WHAT TO DO: Your job is to copy every line in the material containing the word "yellow".

** DATA FOR THIS TASK follows **

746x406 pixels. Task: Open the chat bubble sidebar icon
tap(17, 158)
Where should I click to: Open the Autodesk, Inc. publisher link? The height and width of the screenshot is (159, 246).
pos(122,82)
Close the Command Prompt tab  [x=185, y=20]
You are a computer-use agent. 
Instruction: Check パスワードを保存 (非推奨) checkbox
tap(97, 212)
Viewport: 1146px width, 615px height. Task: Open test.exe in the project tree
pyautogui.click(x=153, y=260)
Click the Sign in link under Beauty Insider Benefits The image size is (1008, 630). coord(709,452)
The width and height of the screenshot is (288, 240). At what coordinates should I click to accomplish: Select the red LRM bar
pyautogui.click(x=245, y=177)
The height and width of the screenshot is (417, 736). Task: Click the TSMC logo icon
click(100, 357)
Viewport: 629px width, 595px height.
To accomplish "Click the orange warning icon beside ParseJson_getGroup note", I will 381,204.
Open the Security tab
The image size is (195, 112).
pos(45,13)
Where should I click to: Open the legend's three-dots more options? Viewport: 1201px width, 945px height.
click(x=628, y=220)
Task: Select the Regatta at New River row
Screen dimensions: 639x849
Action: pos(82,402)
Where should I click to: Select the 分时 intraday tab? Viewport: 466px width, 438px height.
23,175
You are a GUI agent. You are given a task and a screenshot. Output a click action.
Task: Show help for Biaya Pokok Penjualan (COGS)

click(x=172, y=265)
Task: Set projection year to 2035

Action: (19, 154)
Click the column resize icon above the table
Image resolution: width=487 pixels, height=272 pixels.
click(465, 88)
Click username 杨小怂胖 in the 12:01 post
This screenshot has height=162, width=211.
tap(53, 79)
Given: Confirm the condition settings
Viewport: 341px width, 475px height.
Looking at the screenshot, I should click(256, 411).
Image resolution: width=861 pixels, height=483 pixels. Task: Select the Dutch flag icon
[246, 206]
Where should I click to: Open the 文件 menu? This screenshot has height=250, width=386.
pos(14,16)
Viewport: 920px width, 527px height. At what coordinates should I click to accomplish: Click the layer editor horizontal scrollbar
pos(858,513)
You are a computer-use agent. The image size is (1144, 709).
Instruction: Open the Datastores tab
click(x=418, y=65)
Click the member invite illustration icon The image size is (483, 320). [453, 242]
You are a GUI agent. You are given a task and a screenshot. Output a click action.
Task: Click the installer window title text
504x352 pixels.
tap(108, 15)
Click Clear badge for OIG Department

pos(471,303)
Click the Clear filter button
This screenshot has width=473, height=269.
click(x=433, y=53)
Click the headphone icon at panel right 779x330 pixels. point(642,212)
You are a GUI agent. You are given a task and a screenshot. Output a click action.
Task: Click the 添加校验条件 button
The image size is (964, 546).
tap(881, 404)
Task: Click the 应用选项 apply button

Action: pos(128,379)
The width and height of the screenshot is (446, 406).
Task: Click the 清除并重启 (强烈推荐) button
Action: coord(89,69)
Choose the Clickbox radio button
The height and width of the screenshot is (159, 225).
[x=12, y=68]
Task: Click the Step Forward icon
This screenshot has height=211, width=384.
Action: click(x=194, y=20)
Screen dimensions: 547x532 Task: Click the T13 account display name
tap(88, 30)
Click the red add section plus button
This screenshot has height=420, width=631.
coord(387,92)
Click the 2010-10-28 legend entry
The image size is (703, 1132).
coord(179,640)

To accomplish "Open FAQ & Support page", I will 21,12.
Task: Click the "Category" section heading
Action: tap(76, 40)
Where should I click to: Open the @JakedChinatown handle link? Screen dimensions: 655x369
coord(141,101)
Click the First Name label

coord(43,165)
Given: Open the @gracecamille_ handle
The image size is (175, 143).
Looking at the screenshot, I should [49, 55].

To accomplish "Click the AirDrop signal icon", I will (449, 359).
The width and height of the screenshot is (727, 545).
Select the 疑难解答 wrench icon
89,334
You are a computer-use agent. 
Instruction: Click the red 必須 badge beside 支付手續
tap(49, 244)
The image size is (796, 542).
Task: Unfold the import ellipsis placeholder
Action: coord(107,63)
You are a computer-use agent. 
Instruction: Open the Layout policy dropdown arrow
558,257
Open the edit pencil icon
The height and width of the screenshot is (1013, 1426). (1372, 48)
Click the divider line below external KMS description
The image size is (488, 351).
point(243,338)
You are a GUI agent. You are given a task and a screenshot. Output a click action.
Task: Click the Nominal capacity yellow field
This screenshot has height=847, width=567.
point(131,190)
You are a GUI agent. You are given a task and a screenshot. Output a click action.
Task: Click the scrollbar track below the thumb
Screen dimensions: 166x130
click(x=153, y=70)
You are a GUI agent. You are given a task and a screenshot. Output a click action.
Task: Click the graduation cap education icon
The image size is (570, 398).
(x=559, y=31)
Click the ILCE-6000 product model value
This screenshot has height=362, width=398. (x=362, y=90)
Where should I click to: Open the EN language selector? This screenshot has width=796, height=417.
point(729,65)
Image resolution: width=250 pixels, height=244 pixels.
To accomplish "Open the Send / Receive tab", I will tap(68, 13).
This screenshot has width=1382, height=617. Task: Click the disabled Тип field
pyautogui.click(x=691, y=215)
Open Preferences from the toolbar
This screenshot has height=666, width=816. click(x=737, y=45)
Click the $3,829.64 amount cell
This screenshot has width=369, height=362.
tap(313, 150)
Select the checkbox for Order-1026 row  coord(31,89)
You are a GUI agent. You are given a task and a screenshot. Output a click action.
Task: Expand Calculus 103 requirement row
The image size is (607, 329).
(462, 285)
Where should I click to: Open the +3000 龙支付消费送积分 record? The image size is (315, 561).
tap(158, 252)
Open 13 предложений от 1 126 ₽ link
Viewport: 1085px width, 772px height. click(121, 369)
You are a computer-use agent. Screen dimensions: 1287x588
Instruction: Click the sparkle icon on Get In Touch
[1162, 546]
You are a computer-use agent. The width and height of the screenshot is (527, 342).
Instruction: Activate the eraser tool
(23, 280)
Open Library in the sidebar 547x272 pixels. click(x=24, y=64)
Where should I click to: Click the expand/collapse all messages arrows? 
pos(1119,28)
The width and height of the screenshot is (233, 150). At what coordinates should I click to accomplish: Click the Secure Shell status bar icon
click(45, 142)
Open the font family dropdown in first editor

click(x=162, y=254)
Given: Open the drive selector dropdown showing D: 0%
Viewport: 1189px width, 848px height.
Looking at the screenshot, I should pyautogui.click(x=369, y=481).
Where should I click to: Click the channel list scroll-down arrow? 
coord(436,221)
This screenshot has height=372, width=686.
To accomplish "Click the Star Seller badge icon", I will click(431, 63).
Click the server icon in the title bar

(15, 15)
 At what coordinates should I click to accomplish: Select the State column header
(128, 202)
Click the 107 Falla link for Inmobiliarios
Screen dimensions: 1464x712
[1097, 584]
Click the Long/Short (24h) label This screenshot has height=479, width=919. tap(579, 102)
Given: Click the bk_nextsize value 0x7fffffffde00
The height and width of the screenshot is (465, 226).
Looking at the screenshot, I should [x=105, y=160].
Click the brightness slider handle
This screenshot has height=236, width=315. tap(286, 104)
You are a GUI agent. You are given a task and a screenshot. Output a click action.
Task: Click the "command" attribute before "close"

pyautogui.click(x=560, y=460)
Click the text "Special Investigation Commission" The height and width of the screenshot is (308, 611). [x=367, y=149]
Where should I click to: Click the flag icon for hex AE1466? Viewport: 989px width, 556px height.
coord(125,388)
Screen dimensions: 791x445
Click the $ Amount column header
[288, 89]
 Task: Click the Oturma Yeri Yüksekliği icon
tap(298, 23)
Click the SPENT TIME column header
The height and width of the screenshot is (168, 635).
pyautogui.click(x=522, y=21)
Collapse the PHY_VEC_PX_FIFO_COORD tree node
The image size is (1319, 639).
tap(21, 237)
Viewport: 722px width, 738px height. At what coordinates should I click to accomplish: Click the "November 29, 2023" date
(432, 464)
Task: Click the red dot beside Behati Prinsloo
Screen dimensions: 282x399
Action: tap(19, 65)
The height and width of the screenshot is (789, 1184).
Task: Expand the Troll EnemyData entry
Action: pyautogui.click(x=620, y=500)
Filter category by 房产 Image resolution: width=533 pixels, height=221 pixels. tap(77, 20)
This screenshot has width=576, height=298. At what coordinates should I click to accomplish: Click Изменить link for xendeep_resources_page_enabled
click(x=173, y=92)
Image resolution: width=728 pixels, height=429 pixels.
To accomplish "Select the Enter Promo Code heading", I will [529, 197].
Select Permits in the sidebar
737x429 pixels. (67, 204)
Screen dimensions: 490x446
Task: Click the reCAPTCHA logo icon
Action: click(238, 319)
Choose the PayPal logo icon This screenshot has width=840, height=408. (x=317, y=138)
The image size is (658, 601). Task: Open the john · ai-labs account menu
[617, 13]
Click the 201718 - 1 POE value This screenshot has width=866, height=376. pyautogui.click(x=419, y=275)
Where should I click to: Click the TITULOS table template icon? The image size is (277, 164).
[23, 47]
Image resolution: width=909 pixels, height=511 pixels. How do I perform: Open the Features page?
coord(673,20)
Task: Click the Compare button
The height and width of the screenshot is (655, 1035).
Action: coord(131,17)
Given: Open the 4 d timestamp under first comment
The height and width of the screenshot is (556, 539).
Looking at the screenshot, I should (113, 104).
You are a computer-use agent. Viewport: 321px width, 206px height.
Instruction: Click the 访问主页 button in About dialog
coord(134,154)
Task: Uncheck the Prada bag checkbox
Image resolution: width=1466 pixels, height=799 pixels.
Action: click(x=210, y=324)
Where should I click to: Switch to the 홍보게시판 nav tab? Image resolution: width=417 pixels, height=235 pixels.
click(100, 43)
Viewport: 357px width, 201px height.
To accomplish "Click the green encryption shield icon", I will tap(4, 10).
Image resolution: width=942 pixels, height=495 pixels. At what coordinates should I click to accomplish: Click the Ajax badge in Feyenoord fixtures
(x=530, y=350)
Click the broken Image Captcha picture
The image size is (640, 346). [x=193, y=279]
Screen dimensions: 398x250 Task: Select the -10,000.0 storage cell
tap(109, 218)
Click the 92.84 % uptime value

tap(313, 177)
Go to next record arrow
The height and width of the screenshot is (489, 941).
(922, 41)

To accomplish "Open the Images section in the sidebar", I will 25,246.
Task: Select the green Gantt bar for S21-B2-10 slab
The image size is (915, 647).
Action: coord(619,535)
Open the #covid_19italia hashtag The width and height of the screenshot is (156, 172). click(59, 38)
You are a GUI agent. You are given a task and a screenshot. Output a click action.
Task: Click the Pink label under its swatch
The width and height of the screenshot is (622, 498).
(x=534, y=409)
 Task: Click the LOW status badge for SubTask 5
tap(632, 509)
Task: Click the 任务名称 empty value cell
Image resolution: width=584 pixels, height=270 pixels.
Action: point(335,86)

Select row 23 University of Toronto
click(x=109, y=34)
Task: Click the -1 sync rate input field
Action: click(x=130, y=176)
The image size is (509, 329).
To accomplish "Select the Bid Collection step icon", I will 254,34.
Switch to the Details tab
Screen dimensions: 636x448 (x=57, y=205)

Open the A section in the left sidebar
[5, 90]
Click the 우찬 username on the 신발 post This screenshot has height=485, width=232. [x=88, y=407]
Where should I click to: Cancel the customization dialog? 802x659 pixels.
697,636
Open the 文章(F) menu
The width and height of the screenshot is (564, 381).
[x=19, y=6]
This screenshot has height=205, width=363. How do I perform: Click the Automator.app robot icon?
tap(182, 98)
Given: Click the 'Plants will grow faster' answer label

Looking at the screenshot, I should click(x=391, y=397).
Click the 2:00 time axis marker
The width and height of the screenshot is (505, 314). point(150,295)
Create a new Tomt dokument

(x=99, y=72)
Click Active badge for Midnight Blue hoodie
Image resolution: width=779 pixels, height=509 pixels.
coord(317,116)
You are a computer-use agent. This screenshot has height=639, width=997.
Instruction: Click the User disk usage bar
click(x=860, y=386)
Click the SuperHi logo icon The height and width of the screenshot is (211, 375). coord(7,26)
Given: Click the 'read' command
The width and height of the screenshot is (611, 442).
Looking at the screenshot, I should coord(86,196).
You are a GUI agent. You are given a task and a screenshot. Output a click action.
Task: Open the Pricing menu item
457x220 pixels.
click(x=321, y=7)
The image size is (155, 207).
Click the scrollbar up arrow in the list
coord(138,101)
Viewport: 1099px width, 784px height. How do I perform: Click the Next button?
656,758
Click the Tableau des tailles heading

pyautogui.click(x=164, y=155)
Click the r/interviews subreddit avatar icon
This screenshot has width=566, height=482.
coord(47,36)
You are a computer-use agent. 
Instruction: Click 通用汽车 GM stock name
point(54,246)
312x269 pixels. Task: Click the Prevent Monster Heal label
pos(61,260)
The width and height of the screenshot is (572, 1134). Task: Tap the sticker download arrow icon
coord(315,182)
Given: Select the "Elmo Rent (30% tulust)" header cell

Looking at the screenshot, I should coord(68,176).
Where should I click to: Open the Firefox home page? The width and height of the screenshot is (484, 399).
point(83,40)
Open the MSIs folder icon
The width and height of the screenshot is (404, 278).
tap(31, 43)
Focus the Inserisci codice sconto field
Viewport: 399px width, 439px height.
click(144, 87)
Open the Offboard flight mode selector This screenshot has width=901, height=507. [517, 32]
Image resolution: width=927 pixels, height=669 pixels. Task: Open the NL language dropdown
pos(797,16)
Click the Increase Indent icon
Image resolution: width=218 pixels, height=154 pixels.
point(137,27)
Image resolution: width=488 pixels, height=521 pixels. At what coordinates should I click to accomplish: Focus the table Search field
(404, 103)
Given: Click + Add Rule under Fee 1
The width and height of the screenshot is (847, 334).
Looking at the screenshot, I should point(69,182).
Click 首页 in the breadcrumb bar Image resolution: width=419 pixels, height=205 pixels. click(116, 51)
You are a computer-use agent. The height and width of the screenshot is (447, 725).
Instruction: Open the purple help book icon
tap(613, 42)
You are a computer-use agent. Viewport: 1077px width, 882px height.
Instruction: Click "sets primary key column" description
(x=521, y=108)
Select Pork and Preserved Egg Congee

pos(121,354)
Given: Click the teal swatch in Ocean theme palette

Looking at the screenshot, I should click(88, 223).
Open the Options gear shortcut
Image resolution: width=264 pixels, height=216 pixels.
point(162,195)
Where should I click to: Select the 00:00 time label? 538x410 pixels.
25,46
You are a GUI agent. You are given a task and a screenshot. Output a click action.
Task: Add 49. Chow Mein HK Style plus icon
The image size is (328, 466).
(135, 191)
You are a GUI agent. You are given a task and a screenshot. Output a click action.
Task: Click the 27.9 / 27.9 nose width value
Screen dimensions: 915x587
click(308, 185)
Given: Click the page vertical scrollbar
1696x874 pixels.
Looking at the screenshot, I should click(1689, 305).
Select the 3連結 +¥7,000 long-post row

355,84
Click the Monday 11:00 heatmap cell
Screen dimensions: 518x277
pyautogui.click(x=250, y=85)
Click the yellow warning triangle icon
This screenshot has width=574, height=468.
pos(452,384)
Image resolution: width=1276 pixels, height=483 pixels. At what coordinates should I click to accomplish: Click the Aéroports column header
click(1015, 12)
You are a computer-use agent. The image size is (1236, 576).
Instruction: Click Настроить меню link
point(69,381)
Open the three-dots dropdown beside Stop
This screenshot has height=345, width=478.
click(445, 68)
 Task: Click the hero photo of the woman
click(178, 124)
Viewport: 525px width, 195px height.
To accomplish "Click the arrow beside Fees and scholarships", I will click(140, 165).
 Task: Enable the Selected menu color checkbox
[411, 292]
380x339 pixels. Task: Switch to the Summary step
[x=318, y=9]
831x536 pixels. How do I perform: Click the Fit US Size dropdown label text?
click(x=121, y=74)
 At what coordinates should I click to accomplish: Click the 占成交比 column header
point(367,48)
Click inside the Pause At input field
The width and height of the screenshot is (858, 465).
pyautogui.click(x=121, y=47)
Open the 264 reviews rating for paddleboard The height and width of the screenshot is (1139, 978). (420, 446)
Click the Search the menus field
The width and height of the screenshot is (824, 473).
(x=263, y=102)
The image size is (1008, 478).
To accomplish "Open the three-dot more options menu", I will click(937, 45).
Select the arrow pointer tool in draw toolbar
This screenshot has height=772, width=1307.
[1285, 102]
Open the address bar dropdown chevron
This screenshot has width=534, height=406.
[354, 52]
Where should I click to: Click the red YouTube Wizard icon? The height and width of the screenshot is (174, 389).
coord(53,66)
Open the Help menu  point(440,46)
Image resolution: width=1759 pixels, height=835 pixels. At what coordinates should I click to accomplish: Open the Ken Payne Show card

** End of DATA FOR THIS TASK **

OUTPUT OF THE EXERCISE:
Task: Click the Nominal capacity yellow field
Click the yellow warning triangle icon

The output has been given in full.